> REQUIRED ACTIONS
• A. Decide whether each statement agrees with the post about Butch Walker's new album, answering yes or no and quoting the deciding words from the post: (i) At twelve, Butch Walker played drums in an Elvis cover band. (ii) Walker played guitar at the Grammys with Taylor Swift. (iii) Only one track from the album can be streamed on the preorder website.
• B. According to the post about Butch Walker's new album, who is giving away the track Trash Day for free?
• C. Carry on the post about Butch Walker's new album from the point where it ends.

===== SOURCE =====

Thursday, February 18, 2010

I Liked It Better When You Had No Heart

Butch Walker is preparing for the street release of his new album, I Liked It Better When You Had No Heart, with the help of the Black Widows. The entire album is available for streaming on the preorder website, and the good people at One Haven Music are giving out the track Trash Day for free!

Butch Walker and the Black Widows - Trash Day (mp3) (amazon) (iTunes) (mySpace)

Even if you haven't heard the name before, you've most definitely heard his work. Butch Walker has been in the music scene for quite a while and he's built up an impressive resume for himself. At the age of twelve he was playing drums in an Elvis cover band, though he's probably better known for later fronting The Marvelous 3. More recently, he's been writing and producing for such big acts as Avril Lavigne, Fall Out Boy, Simple Plan, Hot Hot Heat, Weezer and the All-American Rejects. He also played banjolin onstage at the Grammys this year with Taylor Swift for her hit You Belong With Me (his cover version is amazing). All name-dropping aside, Butch Walker is first a talented artist in his own right and those of you who stick your nose up at top 40 artists will find yourselves pleasantly surprised.

===== DATASET EXCERPTS =====

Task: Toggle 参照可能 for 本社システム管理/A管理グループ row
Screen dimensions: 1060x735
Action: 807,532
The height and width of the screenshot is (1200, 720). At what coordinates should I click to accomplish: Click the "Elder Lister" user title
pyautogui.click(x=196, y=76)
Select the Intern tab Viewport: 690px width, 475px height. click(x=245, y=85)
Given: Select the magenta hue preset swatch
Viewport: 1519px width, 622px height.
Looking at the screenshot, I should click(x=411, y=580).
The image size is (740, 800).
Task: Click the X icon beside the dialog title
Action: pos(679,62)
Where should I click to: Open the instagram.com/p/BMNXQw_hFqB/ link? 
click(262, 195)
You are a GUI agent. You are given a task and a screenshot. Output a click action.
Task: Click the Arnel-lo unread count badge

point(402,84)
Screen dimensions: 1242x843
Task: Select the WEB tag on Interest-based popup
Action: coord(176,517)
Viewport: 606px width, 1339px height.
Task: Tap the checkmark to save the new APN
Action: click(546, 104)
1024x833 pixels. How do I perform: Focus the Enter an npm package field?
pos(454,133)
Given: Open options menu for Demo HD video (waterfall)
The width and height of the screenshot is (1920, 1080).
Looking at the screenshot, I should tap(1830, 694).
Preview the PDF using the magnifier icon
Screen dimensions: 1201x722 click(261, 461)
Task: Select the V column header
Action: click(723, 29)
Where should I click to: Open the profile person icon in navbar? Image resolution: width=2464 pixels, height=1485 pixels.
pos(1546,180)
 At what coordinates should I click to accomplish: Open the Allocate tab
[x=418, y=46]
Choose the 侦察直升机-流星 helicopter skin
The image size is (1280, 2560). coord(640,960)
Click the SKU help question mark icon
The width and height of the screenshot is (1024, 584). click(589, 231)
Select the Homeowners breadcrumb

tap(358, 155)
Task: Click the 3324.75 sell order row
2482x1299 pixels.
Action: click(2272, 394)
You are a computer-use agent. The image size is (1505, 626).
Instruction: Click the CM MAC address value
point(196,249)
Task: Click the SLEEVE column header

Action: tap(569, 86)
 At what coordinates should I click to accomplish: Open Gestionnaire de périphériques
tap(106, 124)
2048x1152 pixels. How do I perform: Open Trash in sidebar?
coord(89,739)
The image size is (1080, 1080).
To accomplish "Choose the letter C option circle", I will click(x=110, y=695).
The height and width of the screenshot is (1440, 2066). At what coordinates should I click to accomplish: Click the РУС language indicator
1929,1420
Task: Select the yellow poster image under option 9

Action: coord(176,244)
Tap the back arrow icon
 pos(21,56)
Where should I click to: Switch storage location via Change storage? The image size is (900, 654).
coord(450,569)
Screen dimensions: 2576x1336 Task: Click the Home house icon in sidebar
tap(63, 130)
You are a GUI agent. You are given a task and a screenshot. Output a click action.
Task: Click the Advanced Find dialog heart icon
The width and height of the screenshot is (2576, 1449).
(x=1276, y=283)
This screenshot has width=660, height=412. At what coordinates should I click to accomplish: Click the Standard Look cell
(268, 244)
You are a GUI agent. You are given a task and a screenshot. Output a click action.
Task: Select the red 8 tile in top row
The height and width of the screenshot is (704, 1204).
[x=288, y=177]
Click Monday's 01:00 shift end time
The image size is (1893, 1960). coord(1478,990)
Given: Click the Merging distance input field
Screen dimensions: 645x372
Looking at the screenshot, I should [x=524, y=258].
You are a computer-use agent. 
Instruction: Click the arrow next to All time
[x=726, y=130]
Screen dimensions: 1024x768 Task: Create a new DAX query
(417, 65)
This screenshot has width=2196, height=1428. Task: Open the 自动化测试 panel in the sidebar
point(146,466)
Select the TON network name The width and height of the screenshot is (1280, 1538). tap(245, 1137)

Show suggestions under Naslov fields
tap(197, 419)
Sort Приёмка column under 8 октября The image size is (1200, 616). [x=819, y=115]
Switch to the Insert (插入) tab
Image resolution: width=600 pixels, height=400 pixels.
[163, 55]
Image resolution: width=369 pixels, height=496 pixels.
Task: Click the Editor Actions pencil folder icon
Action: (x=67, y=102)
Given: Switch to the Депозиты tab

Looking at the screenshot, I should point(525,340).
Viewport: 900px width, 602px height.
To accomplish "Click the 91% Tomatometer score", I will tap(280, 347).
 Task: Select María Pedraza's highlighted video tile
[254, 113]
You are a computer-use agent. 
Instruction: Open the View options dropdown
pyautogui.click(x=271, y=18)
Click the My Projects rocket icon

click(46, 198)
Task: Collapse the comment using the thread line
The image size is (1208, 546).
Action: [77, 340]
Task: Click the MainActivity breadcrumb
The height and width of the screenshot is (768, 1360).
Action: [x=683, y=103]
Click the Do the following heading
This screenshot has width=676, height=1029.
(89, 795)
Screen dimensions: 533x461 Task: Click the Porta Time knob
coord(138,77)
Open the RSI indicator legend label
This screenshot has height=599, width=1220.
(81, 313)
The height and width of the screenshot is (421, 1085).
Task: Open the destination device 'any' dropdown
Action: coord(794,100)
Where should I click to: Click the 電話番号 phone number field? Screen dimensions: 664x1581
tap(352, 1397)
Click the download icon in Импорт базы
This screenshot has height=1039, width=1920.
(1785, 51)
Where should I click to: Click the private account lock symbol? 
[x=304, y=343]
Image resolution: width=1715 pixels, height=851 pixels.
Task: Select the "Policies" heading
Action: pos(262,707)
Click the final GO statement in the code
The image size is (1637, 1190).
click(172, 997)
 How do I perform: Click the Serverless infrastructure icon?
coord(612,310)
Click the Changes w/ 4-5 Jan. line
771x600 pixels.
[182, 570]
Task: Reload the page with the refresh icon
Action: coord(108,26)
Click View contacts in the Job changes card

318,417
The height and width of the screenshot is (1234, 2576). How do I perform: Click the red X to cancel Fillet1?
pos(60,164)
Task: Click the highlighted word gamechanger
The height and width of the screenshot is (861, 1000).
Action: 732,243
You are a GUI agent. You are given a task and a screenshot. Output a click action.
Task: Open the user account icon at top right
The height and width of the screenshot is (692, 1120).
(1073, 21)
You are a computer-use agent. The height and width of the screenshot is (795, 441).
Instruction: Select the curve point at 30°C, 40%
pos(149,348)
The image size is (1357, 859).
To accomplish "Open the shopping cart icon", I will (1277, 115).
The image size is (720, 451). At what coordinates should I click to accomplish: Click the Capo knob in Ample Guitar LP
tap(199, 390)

=====

> THE ANSWERS
• A.
(i) Yes: "At the age of twelve he was playing drums in an Elvis cover band"
(ii) No: "He also played banjolin onstage at the Grammys this year with Taylor Swift"
(iii) No: "The entire album is available for streaming on the preorder website"

• B. The people at One Haven Music.

• C.
I Liked It Better When You Had No Heart is Butch's fifth full-length studio album. I didn't know about it until very recently (just yesterday in fact), but I immediately fell in love with it during my first listen. While I can't give you a comparison to his older work, that I have yet to hear, other reviews have compared it favourably to his previous album, Sycamore Meadows.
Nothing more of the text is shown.